There is a need for role based access control to data. Defining roles for a large organization is complex. As in my example, the sales and marketing may have their own internal data where they would divide their internal staff into data readers or data writers, for example. The problem comes with defining specialized roles for groups outside of the department that needs some limited access to their data. The marketing team needs some kind of read access to the sales data, but not the same kind read access that sales team has. The warehouse and manufacturing departments may also require access to sales data but with different kinds of limitations. There can be an explosion of roles to keep each group constrained to just the information they need.
Some large enterprises are understood well enough and are stable enough to manage an exhaustive master directory of such roles. It becomes more difficult for smaller projects subject to more dynamic changes. For these projects managing extensively precise roles is impractical.
One approach is to consider the mission as a unit of compartmental information. All of the levels of abstraction or detail of data is available to everyone in the mission, but this data is protected from access by anyone outside of the mission. This allows for a very simple set of roles that relate only to the internal participants of the mission.
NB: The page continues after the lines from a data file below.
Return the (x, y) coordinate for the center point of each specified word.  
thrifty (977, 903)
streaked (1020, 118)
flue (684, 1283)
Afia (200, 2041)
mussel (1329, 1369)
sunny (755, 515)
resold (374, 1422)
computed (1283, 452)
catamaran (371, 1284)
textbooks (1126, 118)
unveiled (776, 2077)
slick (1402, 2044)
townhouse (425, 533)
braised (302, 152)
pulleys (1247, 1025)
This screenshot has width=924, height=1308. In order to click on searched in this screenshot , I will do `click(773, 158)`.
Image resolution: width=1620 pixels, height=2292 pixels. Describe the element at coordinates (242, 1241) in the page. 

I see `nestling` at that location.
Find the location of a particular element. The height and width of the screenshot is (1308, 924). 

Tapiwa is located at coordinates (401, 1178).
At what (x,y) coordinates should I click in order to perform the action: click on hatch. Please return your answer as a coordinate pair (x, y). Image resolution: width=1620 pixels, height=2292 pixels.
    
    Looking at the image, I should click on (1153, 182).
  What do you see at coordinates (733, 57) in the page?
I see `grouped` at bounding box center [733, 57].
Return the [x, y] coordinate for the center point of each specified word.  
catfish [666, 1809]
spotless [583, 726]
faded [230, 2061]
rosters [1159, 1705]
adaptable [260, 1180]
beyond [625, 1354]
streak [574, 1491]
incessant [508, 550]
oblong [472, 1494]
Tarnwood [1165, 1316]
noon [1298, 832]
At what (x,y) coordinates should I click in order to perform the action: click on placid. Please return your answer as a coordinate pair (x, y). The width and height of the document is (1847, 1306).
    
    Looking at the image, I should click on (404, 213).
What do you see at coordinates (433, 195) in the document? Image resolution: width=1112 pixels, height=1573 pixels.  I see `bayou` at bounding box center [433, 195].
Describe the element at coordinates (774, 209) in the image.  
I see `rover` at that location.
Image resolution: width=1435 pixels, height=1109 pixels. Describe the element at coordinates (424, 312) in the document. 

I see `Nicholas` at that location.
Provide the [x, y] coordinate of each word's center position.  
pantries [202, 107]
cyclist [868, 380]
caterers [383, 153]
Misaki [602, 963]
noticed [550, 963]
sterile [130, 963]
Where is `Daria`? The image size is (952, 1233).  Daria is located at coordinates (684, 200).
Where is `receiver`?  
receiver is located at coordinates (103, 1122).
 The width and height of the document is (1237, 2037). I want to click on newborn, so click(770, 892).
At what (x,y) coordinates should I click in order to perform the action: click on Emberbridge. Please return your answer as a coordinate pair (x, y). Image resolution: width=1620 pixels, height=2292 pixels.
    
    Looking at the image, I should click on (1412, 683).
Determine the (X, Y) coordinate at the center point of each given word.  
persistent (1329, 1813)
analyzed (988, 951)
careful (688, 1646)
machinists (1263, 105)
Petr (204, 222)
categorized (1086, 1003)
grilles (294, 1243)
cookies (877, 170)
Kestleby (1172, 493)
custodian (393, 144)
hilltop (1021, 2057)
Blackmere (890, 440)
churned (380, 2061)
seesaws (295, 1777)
But it does require everyone to be qualified to handle any of the mission’s data even if their job duties don’t require handling more sensitive data. Everyone in the mission needs the same level of trust no matter what their job role is. This could have a beneficial effect of building a stronger sense of shared teamwork. The downside is that there is a higher eligibility requirement that increases costs or may result in lengthy vacancies.
Another approach is to break the project up the old fashioned way with separate systems to handle different levels of data and assign staff to only the systems that holds the data necessary for their job duties. This permits a small set of easily managed roles for access control for specific subsystems. The isolation of different types of sensitivity is done by limiting log-in access to those separate systems containing that information.
With recent availability of virtual machines and cloud computing, this kind of multiple step approach can be cost competitive compared to a single system approach. The different virtual machines can share the same hardware.
I prefer a multiple step approach for managing the data project where the different steps are like a manufacturing supply chain with separate businesses to handle specific steps of the supply chain. It allows for specialization at the different levels of data abstraction and for optimization for quality control and protection of information. I also think the better defined and constrained jobs and duties are easier to staff and manage. This approach does add some additional burden because of the need for so many separate servers, and this was a significant concern in the past. But with modern available virtual machines and cloud computing, this is less of an issue.